%%

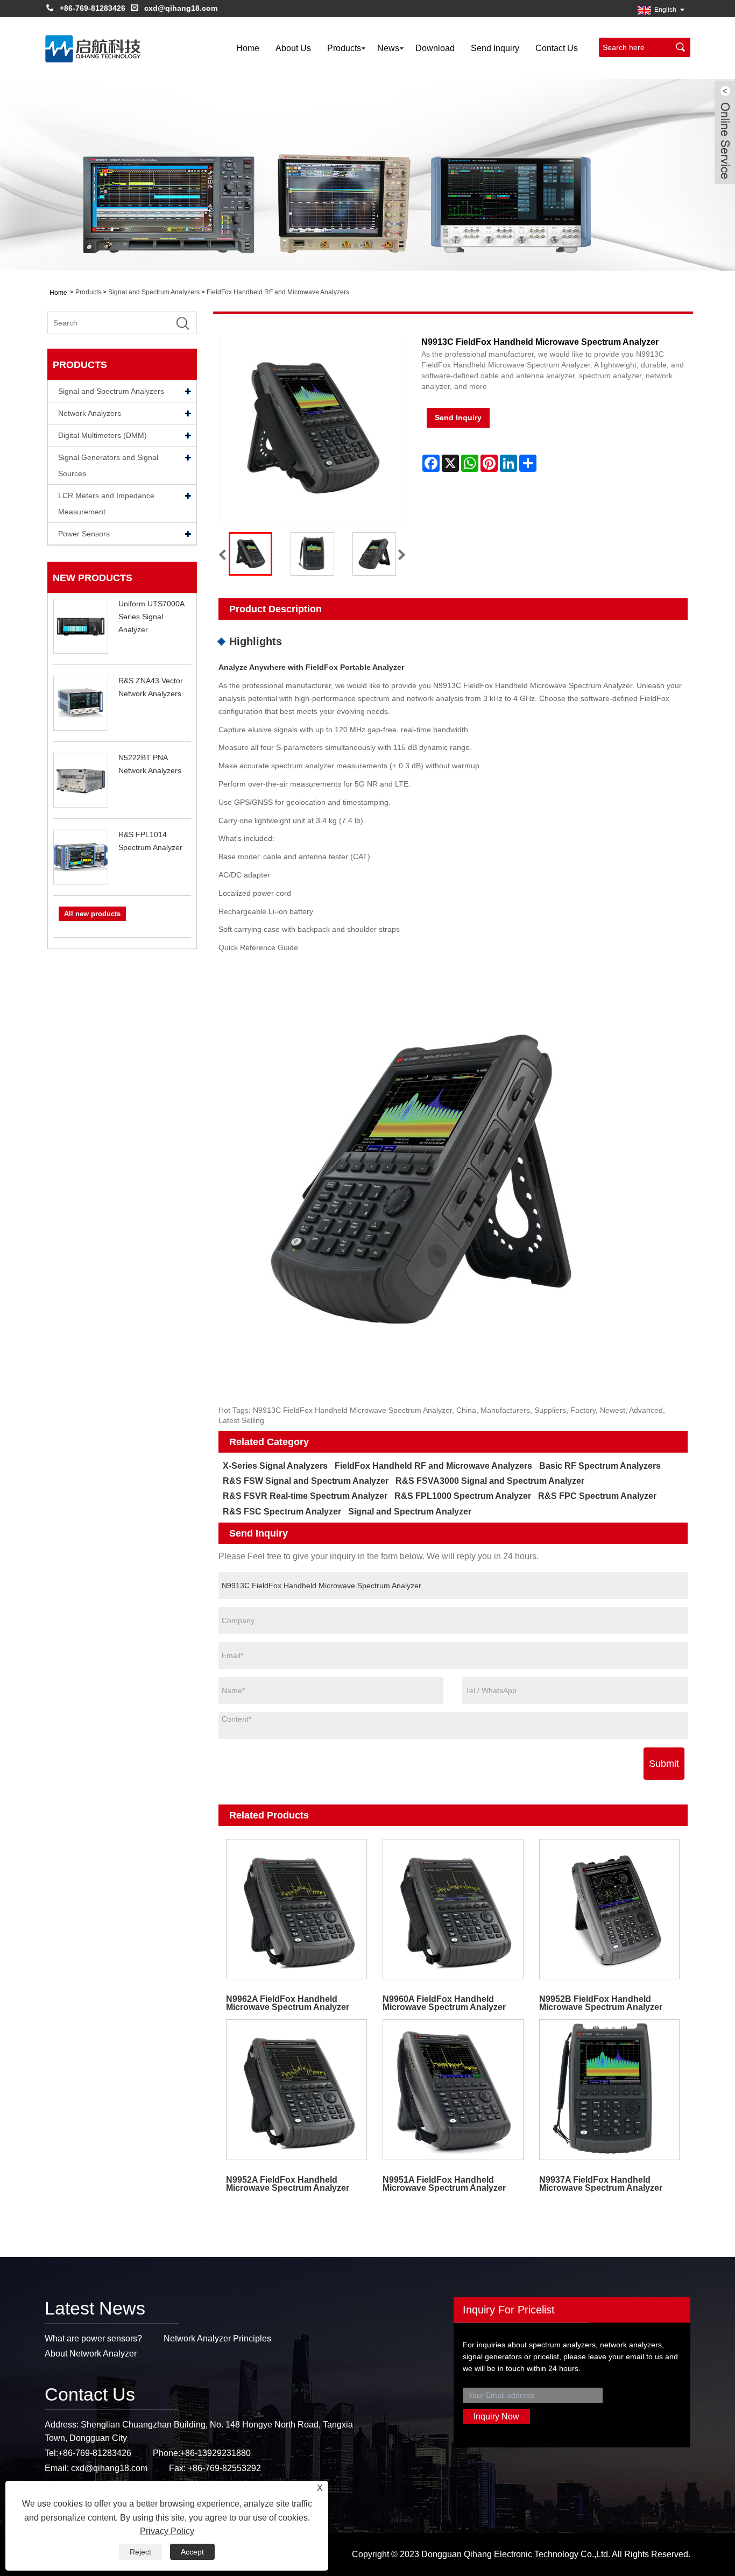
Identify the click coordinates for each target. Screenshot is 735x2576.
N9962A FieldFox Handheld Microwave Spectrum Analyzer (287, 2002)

%%
%%

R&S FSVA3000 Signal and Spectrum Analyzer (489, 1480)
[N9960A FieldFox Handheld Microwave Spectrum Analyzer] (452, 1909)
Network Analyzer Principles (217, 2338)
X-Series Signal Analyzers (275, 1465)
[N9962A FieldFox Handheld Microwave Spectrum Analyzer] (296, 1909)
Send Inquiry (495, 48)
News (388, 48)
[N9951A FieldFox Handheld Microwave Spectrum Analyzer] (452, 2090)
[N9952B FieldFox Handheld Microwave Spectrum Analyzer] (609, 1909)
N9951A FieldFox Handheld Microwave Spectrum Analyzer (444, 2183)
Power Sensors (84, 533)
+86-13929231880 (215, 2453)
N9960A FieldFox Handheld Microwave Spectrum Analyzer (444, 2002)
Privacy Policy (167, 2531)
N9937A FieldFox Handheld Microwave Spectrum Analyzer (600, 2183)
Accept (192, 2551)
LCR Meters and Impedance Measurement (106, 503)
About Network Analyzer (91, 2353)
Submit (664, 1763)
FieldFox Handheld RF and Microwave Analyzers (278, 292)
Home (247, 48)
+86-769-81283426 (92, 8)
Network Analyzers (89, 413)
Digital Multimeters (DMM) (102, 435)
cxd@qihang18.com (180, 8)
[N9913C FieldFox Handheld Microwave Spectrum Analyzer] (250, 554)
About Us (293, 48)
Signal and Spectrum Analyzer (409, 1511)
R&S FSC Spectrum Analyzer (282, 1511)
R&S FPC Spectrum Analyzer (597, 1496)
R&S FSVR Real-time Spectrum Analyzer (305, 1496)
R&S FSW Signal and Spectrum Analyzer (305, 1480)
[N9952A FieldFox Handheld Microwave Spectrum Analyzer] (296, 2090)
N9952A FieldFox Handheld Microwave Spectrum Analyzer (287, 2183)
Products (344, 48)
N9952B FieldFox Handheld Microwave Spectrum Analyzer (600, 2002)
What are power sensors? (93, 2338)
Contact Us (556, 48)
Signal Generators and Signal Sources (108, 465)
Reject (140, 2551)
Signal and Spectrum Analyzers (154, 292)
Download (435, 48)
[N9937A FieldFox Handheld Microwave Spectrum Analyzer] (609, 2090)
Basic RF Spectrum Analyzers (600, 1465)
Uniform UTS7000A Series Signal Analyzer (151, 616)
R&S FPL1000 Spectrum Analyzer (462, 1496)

%%

__Exercise directions__. Of the entries above, transcribe exactly those lines that fall between the line containing "cxd@qihang18.com (180, 8)" and the line containing "Uniform UTS7000A Series", together with those two lines.

__Answer for the task__.
cxd@qihang18.com (180, 8)
[N9913C FieldFox Handheld Microwave Spectrum Analyzer] (250, 554)
About Us (293, 48)
Signal and Spectrum Analyzer (409, 1511)
R&S FSC Spectrum Analyzer (282, 1511)
R&S FPC Spectrum Analyzer (597, 1496)
R&S FSVR Real-time Spectrum Analyzer (305, 1496)
R&S FSW Signal and Spectrum Analyzer (305, 1480)
[N9952A FieldFox Handheld Microwave Spectrum Analyzer] (296, 2090)
N9952A FieldFox Handheld Microwave Spectrum Analyzer (287, 2183)
Products (344, 48)
N9952B FieldFox Handheld Microwave Spectrum Analyzer (600, 2002)
What are power sensors? (93, 2338)
Contact Us (556, 48)
Signal Generators and Signal Sources (108, 465)
Reject (140, 2551)
Signal and Spectrum Analyzers (154, 292)
Download (435, 48)
[N9937A FieldFox Handheld Microwave Spectrum Analyzer] (609, 2090)
Basic RF Spectrum Analyzers (600, 1465)
Uniform UTS7000A Series Signal Analyzer (151, 616)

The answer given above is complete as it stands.